Tactile assessment for the reversibility of rocuronium-induced neuromuscular blockade during propofol or sevoflurane anesthesia

We sought to determine whether tactile train-of-four (TOF) count can predict the efficacy of neostigmine administration for rocuronium-induced blockade during propofol or sevoflurane anesthesia, and to follow subsequent recovery until the TOF ratio reached 0.9. One-hundred-sixty patients, divided into eight equal groups, were randomly allocated to maintenance of anesthesia with propofol or sevoflurane. The tactile response of the adductor pollicis to TOF stimulation was evaluated on one arm, and the mechanomyographic response was recorded on the other.
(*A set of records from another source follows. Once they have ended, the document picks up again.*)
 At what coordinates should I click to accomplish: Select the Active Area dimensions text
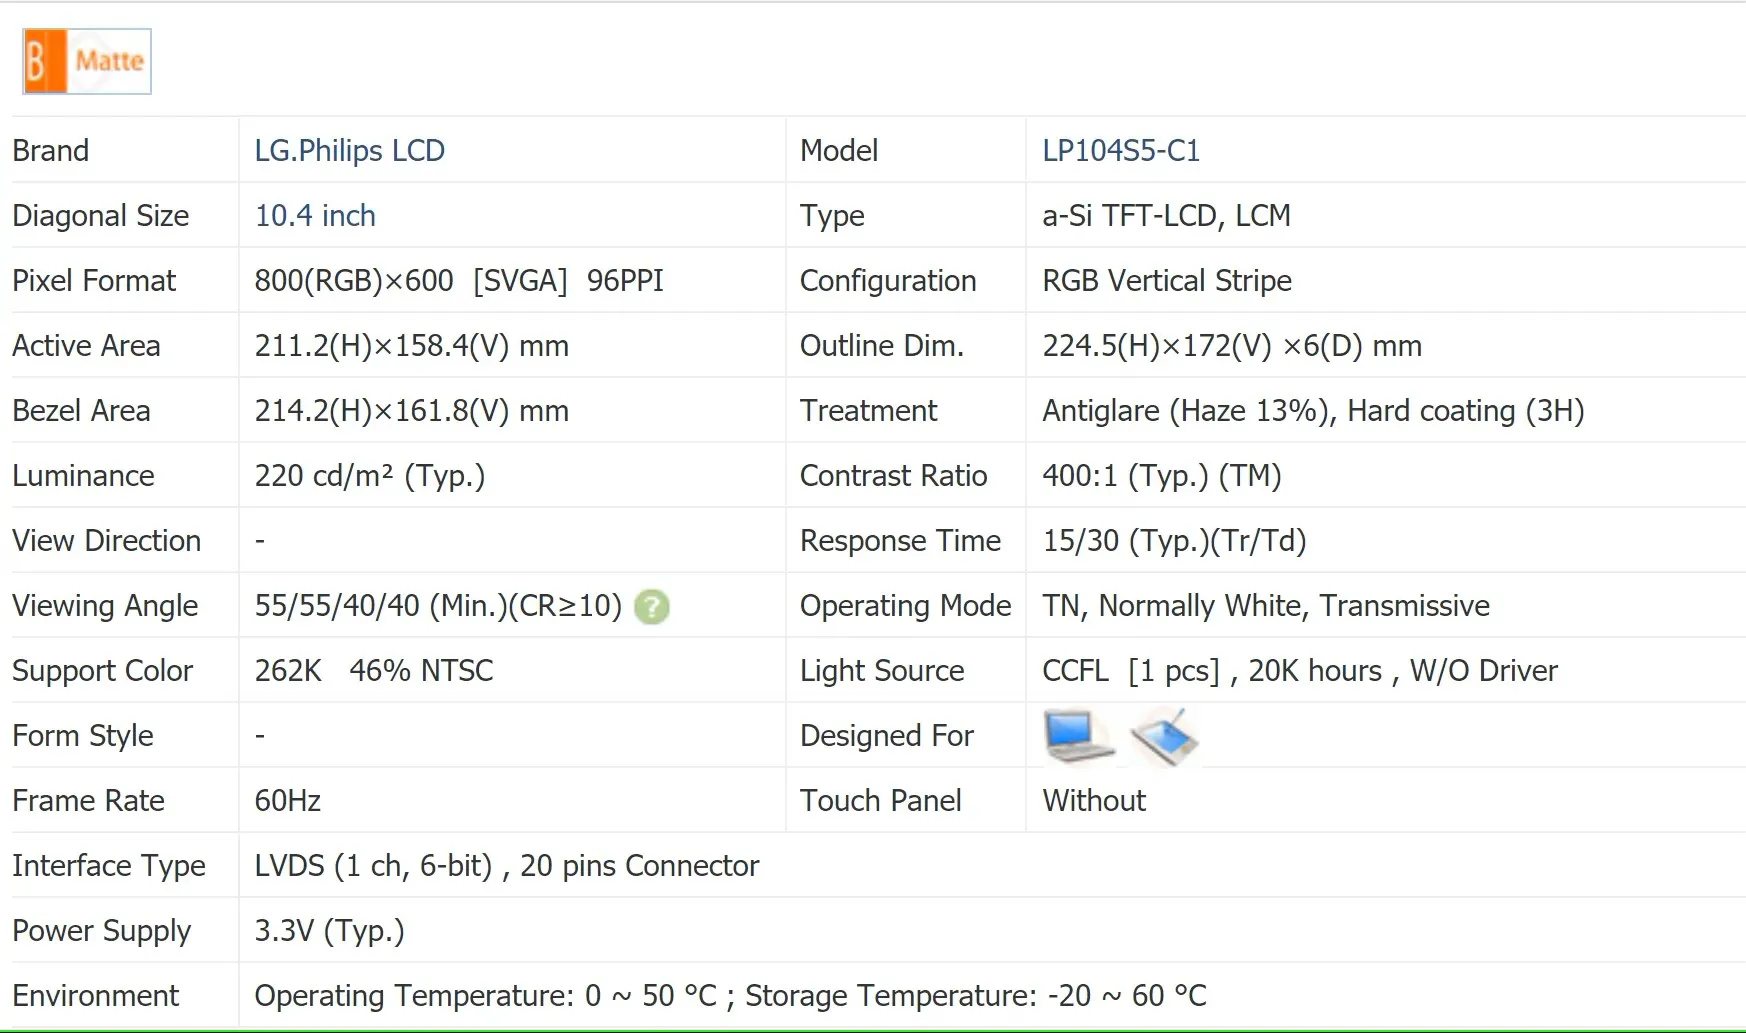click(x=411, y=346)
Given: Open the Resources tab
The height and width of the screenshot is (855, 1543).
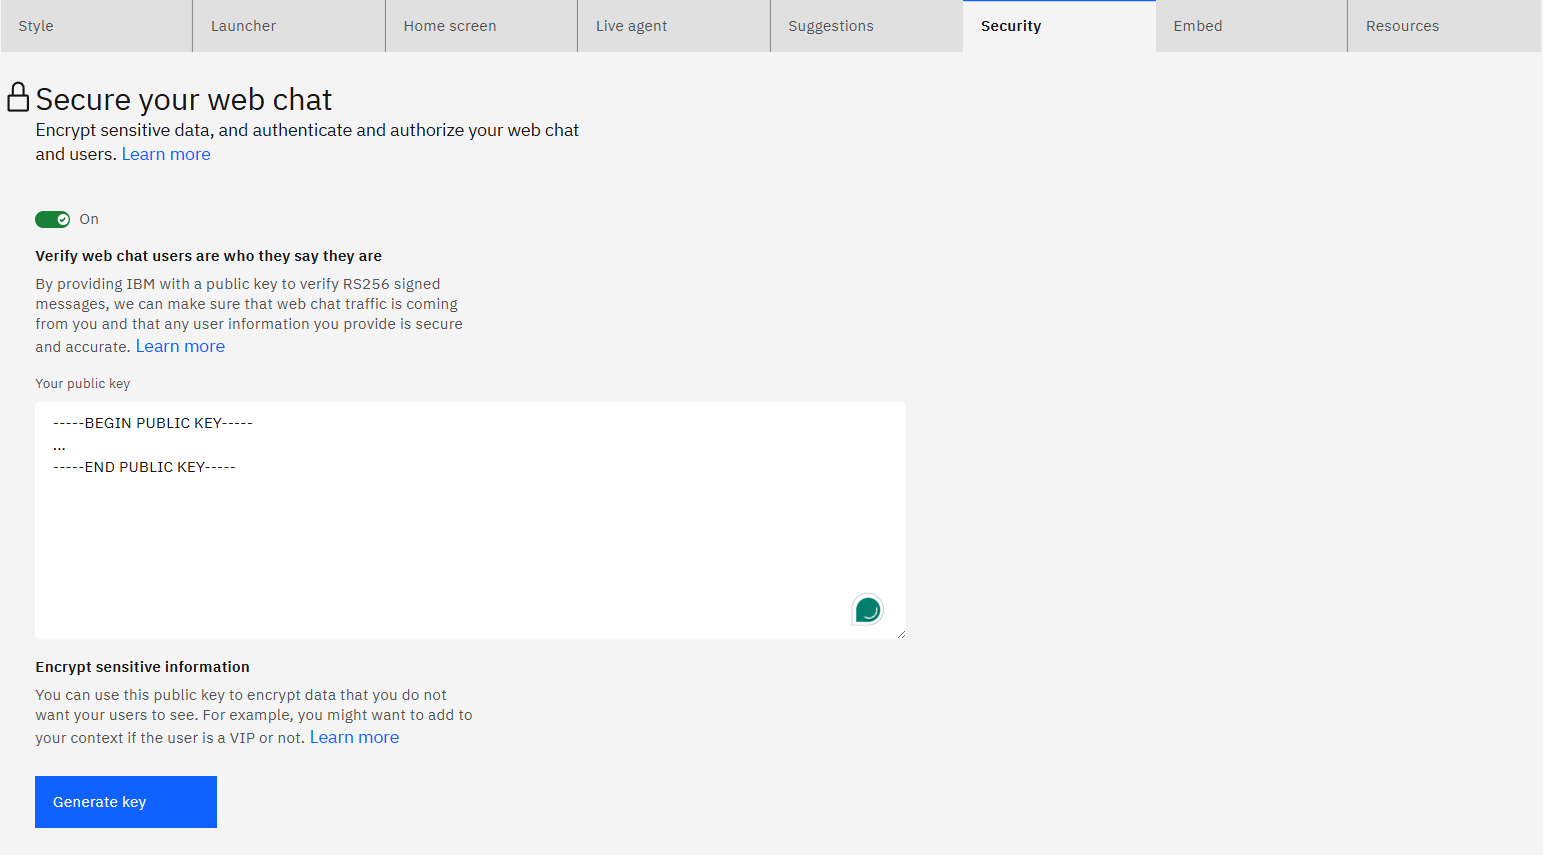Looking at the screenshot, I should [x=1443, y=26].
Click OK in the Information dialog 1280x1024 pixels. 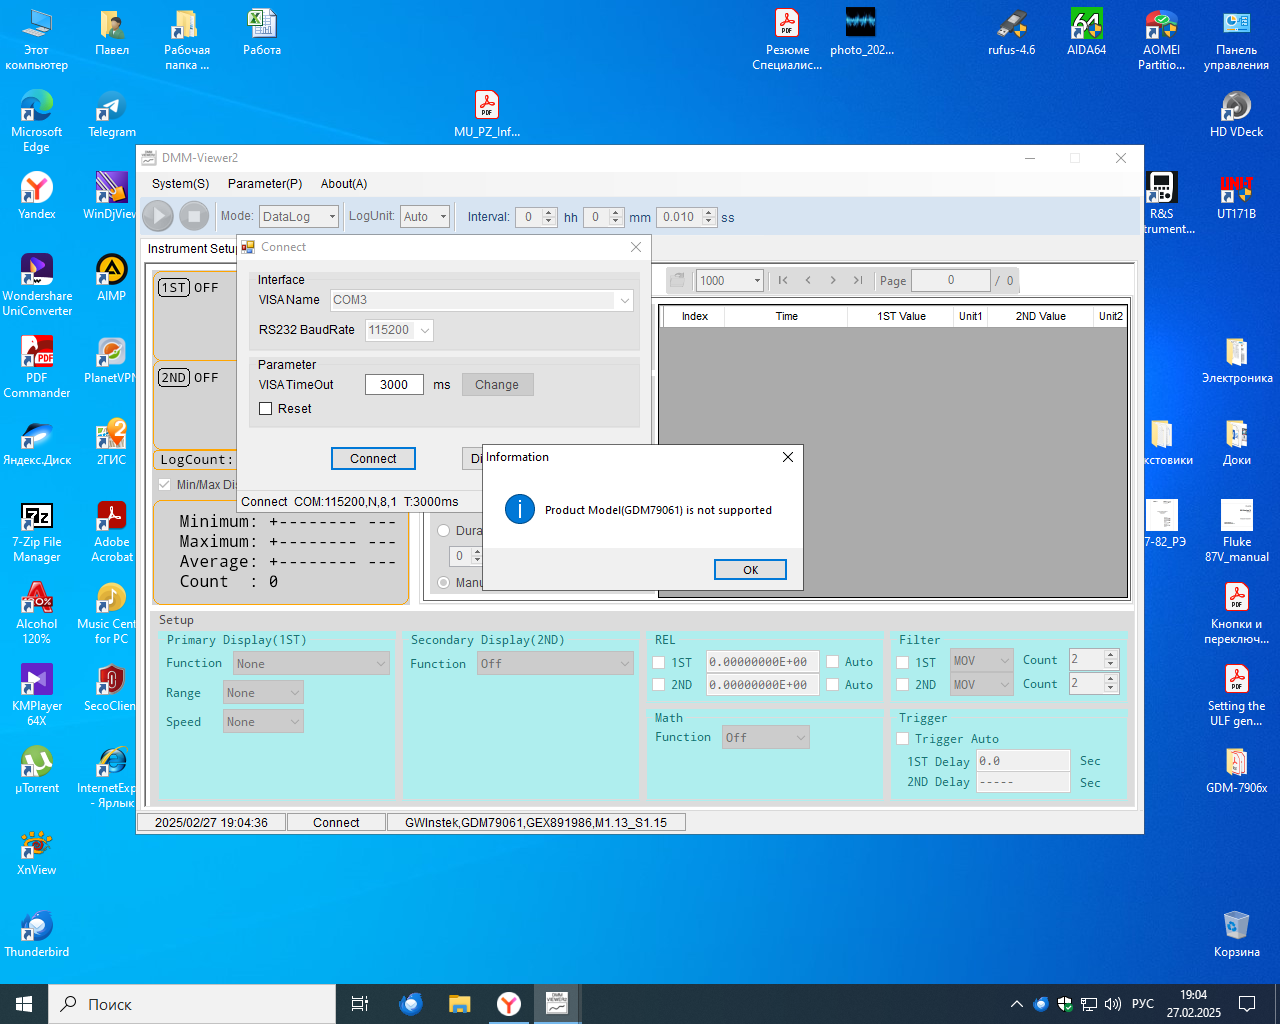pyautogui.click(x=750, y=570)
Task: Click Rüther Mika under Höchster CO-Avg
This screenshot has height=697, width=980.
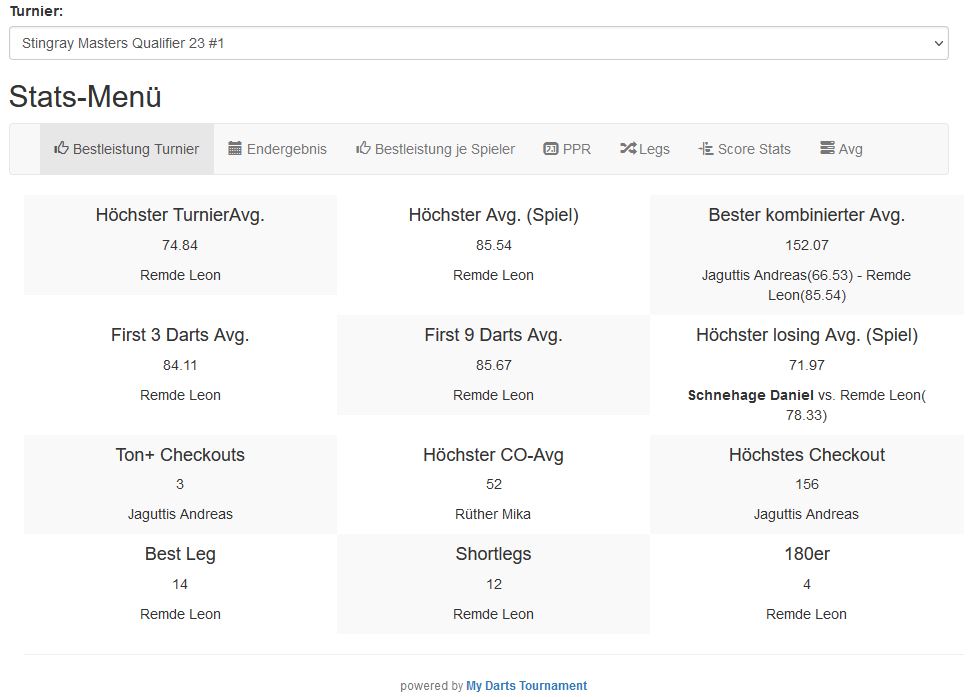Action: click(493, 514)
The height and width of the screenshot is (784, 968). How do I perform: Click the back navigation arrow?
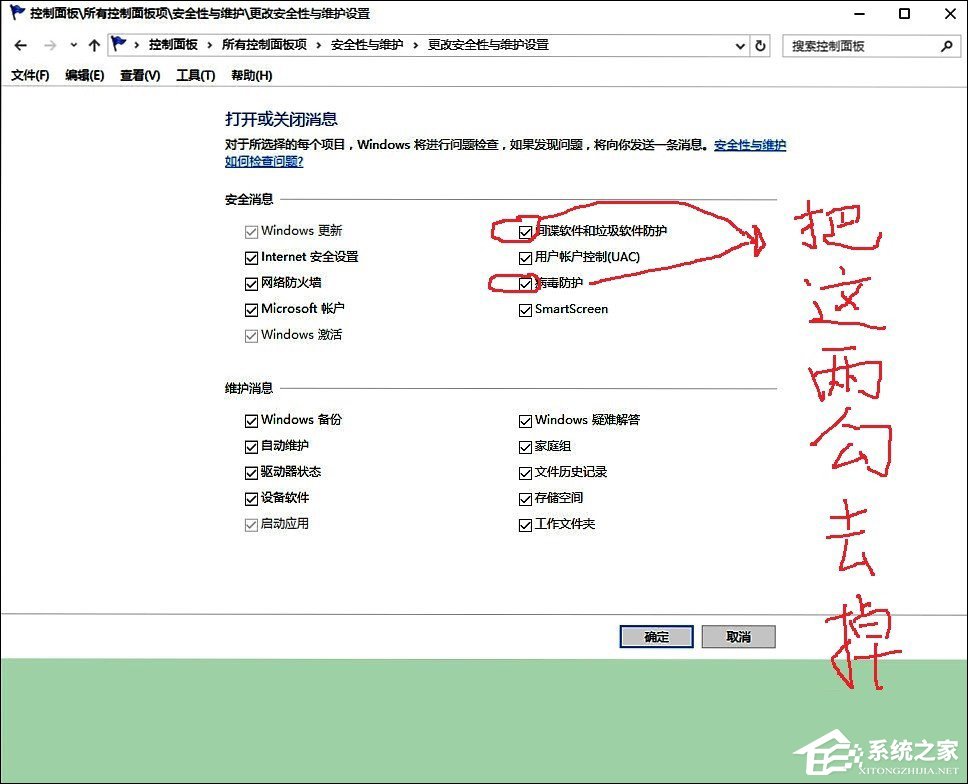tap(20, 44)

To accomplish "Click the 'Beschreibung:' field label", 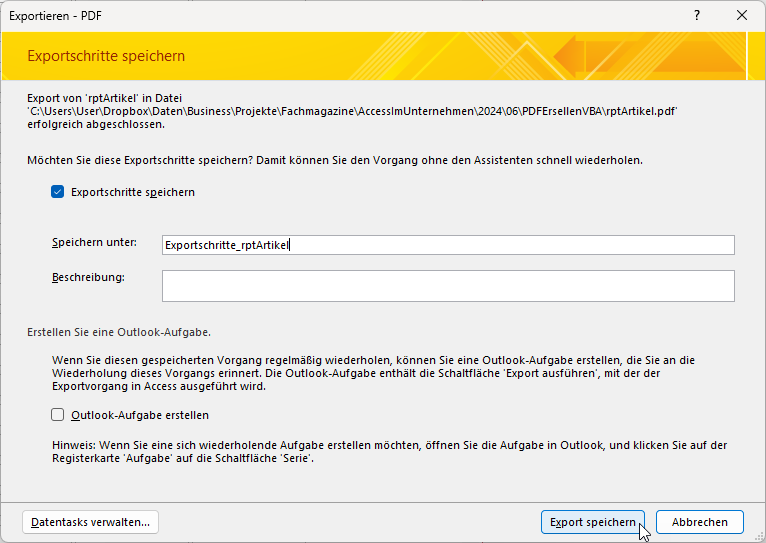I will [x=88, y=277].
Neuromuscular block was induced with rocuronium 0.6 mg/kg and maintained with rocuronium to 15% of the control first twitch in TOF. Neostigmine 0.07 mg/kg was administered on reappearance of the first (Group I), second (Group II), third (Group III), or fourth (Group IV) tactile TOF response in each anesthesia. At this time, sevoflurane or the propofol dosage was reduced in each group (n = 20 in each group). The times from administration of neostigmine until the TOF ratio recovered to 0.7, 0.8, and 0.9 were recorded. The times [median (range)] to TOF ratio = 0.9 were 8.6 (4.7-18.9), 7.5 (3.4-9.8), 5.4 (1.6-8.6), and 4.7 (1.3-7.2) min in Groups I-IV during propofol anesthesia, respectively, and 28.6 (8.8-75.8), 22.6 (8.3-57.4), 15.6 (7.3-43.9), and 9.7 (5.1-26.4) min in corresponding groups during sevoflurane anesthesia, respectively (P < 0.0001). We recommend more than 2 TOF responses with propofol anesthesia and 4 TOF responses with sevoflurane anesthesia for adequate reversal within 10 and 15 min, respectively. The more tactile TOF responses present at the time of reversal achieved greater adequate recovery; however, tactile TOF responses are not a completely reliable predictor within a reasonable time period.